Thinking About Entering the Gig Economy? Learn Why You Should and Why You Shouldn’t

The “gig economy” has developed in the modern market unexpectedly throughout the years. The Bureau of Labor Statistics didn’t give an exact number of how many independent contractors and contingent workers there is today but according to them, an estimated 34 percent of the workforce is represented by “gig” workers and by 2020, it will grow even more to 43 percent. But what exactly is the “gig economy”?

Gig Economy Definition

Instead of being a full-time employee, independent contractors and freelancers are hired by companies for temporary, flexible jobs. This is what the gig economy is all about. It is completely different from a traditional economy where full-time workers rarely change positions and typically work on a lifetime career. There is an increase in the availability of workers for short-term arrangements over the years. The internet greatly helped in giving more opportunities for gig-based worked as well.

Although the gig economy presents awesome potential especially for millennials who are just starting to create their own careers, it also offers few and more difficult opportunities. In this article, we will discuss the factors as to why you should and why you shouldn’t join the gig economy at the same time.

Why Should You Join The Gig Economy

  • High Opportunities. Since there are numerous small, part-time jobs that are available, even those non-full time employees can find gigs to help make ends meet. Employers find independent contracts as affordable thus, more and more contracts are given to them.
  • Independence. It’s common for millennials to desire independence in the workplace with more flexible hours and remote work opportunities as much as possible. At the same time, they want to work for an employer who keeps the same values close to them and most of the time, they prioritize values over compensation when working on a new job.
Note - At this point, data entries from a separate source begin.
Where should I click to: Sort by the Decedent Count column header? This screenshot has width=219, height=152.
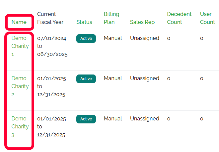coord(179,18)
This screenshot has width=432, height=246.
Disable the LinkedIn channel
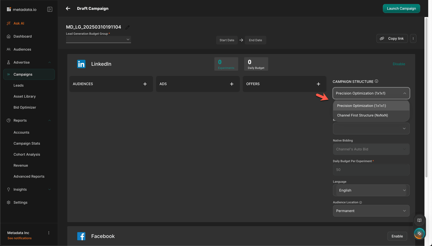pos(399,64)
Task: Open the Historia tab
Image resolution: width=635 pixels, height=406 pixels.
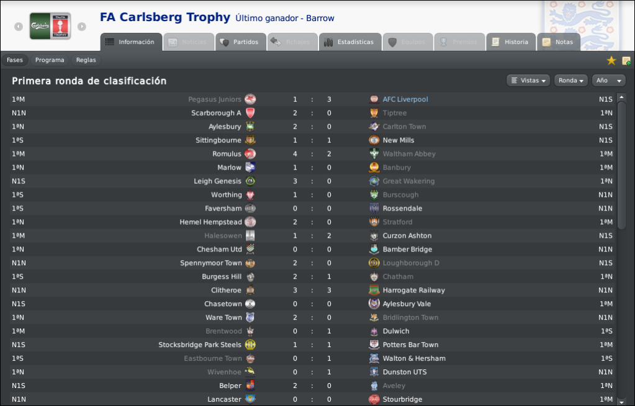Action: (x=511, y=42)
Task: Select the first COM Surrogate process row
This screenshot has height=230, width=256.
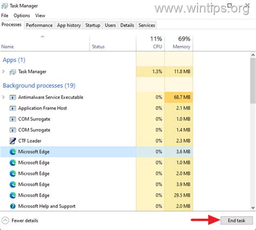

They find freedom in working alone and employment is no longer an anchor but a shackle that can be broken as long as they put their mind to it. They are able to experience what living is really all about.
  • Flexibility. This is directly related to independence in the workplace. Contractors are given more control over the work they do and in their overall career. Because of this, it’s easier for them to build their own career and have the right to choose business partners, clients, and vendors who share the same value that they have. This is probably the best reason anyone needs to find the gig economy the best for them.
  • Increased Productivity. May contractors and independent workers claim that working in the gig economy made them feel more successful professionally. They were able to create their own identity and helped them face their struggle rather than find ways to avoid it. Because of this, there is an increased productivity for individuals who think for themselves and are working effectively alone. There is no discomfort and uncertainty is not only tolerable but also affirming.
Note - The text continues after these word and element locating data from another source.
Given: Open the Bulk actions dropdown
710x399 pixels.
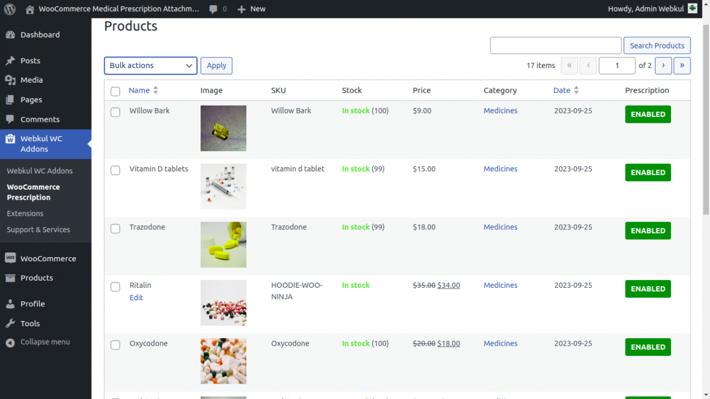Looking at the screenshot, I should 151,66.
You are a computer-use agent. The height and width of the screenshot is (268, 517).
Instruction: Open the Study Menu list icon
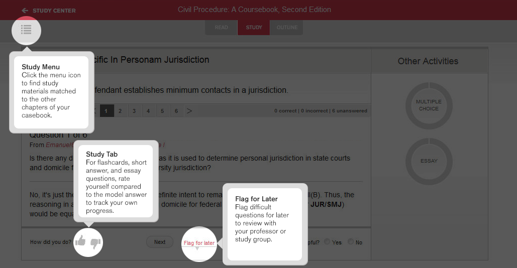click(26, 30)
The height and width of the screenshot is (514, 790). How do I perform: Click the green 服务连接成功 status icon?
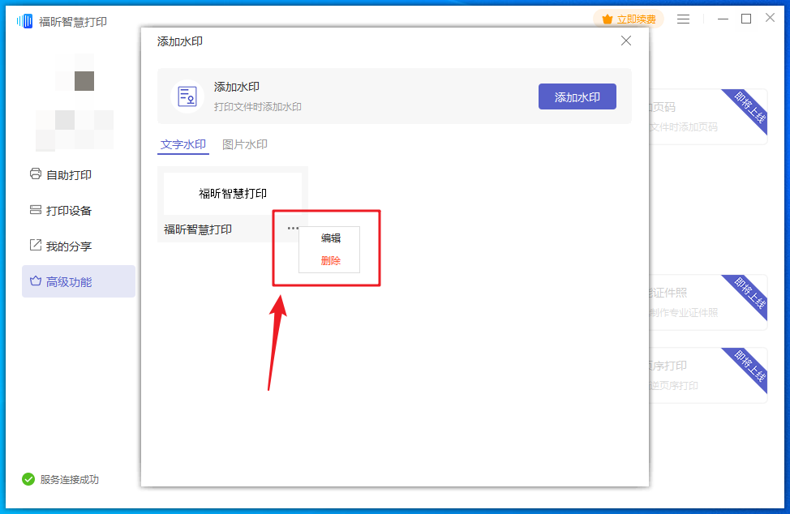28,479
Why You Shouldn’t Join the Gig Economy

  • Not a full-time job. The gig economy can be frustrating for young workers who are cash-strapped therefore strives for a full-time job. Employers, on the other hand, may find it hard to hire independent workers because 91 percent of them still wants to work full-time. This is because millennials, in spite of the growing gig economy and endless nontraditional career opportunities, are still traditionally minded when it comes to finding and keeping a stable job.
  • Insufficient Compensation. Part-time jobs are mostly insufficient to provide the basic needs and pay for making student debt payments for millennials. Others may be fortunate or vigilant enough in finding more part-time work, the income still remains inconsistent which makes it hard to plan for the future.
  • Social Isolation. Human beings are social creatures and people who work in the corporate setting demonstrates the importance of other people in our careers. Co-workers can show whom we can become and can help us succeed by sharing our path. Independent workers are therefore prone to get hit with “loneliness epidemic. However, most of these workers are well aware of the risk their taking which is why they look for direct role models and supportive collaborators, sometimes family members and friends, who can always offer some working advice and push them through challenging times.